Uma conversa compreende a linha-mestra do trabalho artístico que o fotógrafo Alexandre Martins desenvolve desde a década de 1980, ao captara paisagem humana de Ouro Preto e suas manifestações gestuais.
Nesta exposição, Alexandre tece fios que amarram os sentidos do espetáculo inesperado e, ao mesmo tempo, discreto que é a conversa entre pessoas nas ruas. Um dedo de prosa na esquina, no beco e no adro, de uma janela para outra, na saída da missa, na porta da igreja e na mercearia, dentro de oficinas e botecos.
Não é a imagem convencional de Ouro Preto – o telhado, a verga, a cimalha, a pedra do muro e calçamento, a torre, o chafariz – que o fotógrafo busca como tema. A identificação sentimental e espiritual com a cidade é que o orienta na procura do alvo mais valioso e mais eterno talvez – o homem, a mulher, a criança que vivem no espaço ouro-pretano e nele se integram. A arquitetura colonial deixa então de ser cenário e se valoriza ainda mais ao assumir, na imagem fotografada, o sentido legítimo de casa, habitação e morada.

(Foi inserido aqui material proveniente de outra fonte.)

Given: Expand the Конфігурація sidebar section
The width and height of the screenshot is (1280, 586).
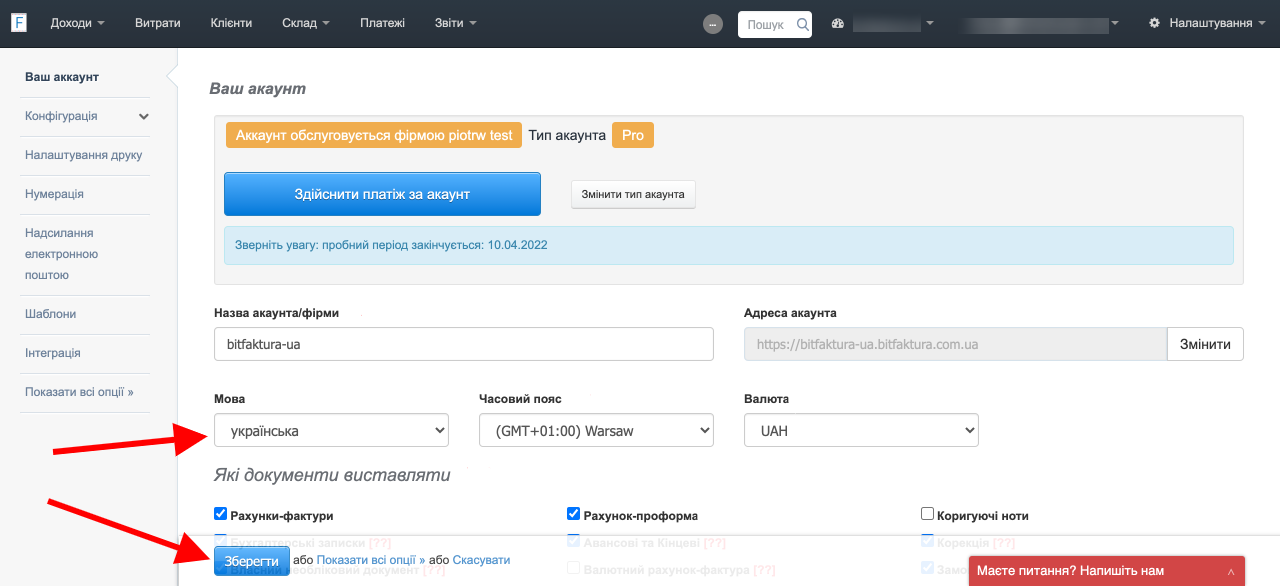Looking at the screenshot, I should tap(144, 116).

Ela consegue, portanto, o prodígio da arte: captar o detalhe fugaz de uma conversa em seu lugar privilegiado, tornando-o universal e eterno. Por isso, sua fotografia é superior. Por isso, é precário comentá-la no estrito domínio da imagem que apenas disseca linhas e traços e não revela a humanidade ali presente.

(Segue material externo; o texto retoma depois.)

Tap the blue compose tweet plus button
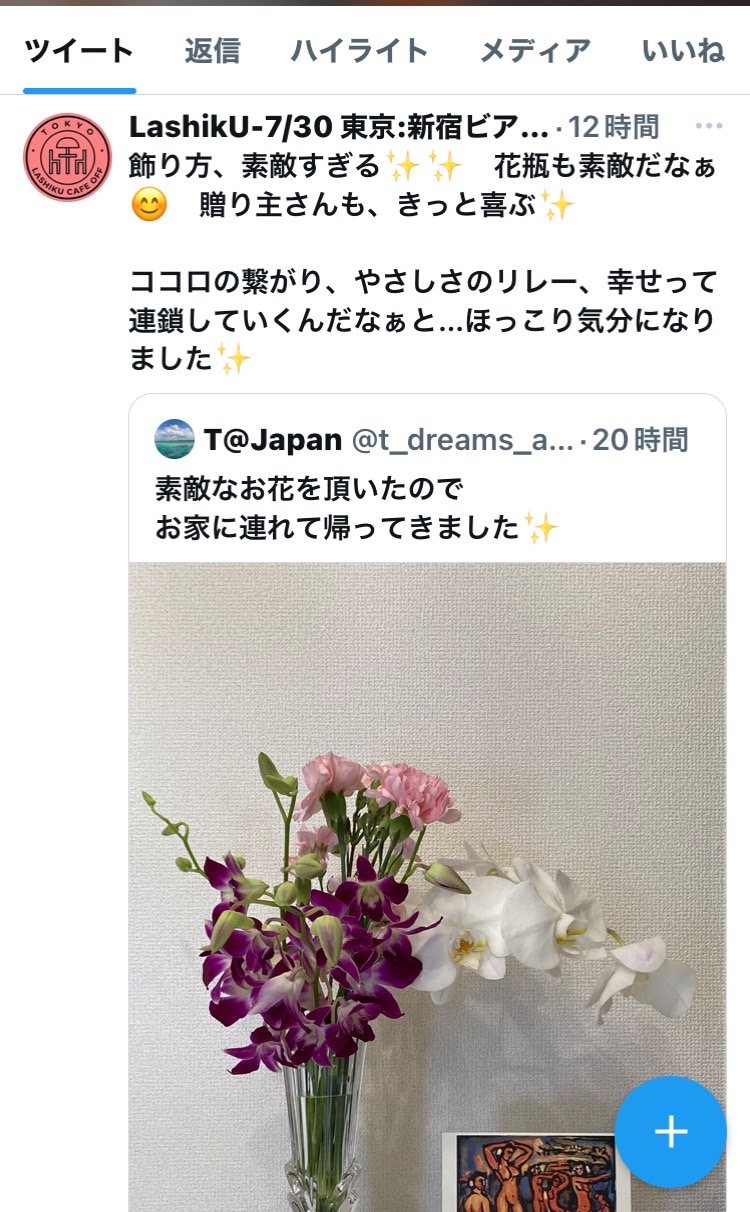The image size is (750, 1212). (x=670, y=1131)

Cada fotografia tem um significado exclusivo, o enredo de uma história. Por isso, é fácil entendê-la com o coração e participar dela, inventando a vida ou revivendo o que se viveu. Por isso, uma vez vista, a foto torna-se necessária, passa a fazer parte de cada espectador mesmo que ele não se dê conta disso. Precisávamos dela para alargar nosso horizonte de experiência estética, essa forma de conhecimento que o Belo nos proporciona. Precisávamos dela para reparar formas gestuais que nos caracterizam em Ouro Preto. Precisávamos dela para rever rostos familiares ou nos lembrar de pessoas com quem, muitas vezes, nunca trocamos palavra. Enfim, precisávamos dela porque, tal como a ficção, a fotografia cria um mundo de encantamento contíguo à realidade, e todos precisamos dessa fantasia para viver.

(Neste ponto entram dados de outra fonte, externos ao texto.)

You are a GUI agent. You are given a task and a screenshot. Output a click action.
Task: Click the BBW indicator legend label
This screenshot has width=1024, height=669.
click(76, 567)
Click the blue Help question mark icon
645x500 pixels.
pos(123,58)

A fotografia de Alexandre Martins filia-se à grande invenção do século XIX cuja primeira notícia chegou a Ouro Preto no longínquo ano de 1845 com o fotógrafo Hipólito Lavenue que instalou sua oficina no Largo da Alegria, para deslumbramento das pessoas que poderiam ver a própria imagem reproduzida pelas chapas fotográficas. Desde então, a cidade atrai fotógrafos.
Alexandre Martins continua a tradição e renova a cidade, fotografada de corpo e alma. É o mesmo Ouro Preto – se pensarmos que a cidade tem uma espécie de essência que lhe dá singularidade – e sempre um Ouro Preto recriado por seu olhar de interlocutor que procura compreender gestos singelos de conversa que escapam ao olhar comum.
Esses gestos são expressões genuínas de cultura aos quais, etéreos e quase fluidos ao registro, e tão habituais, simples e reiterativos, se dá pouca atenção. As lentes de Alexandre Martins colhem, então, esse resíduo, essa matéria fugaz e a transformam em conversa com a cidade.
E nós, moradores da cidade, seduzidos pela beleza dessa fotografia, entramos na conversa e nela nos reconhecemos.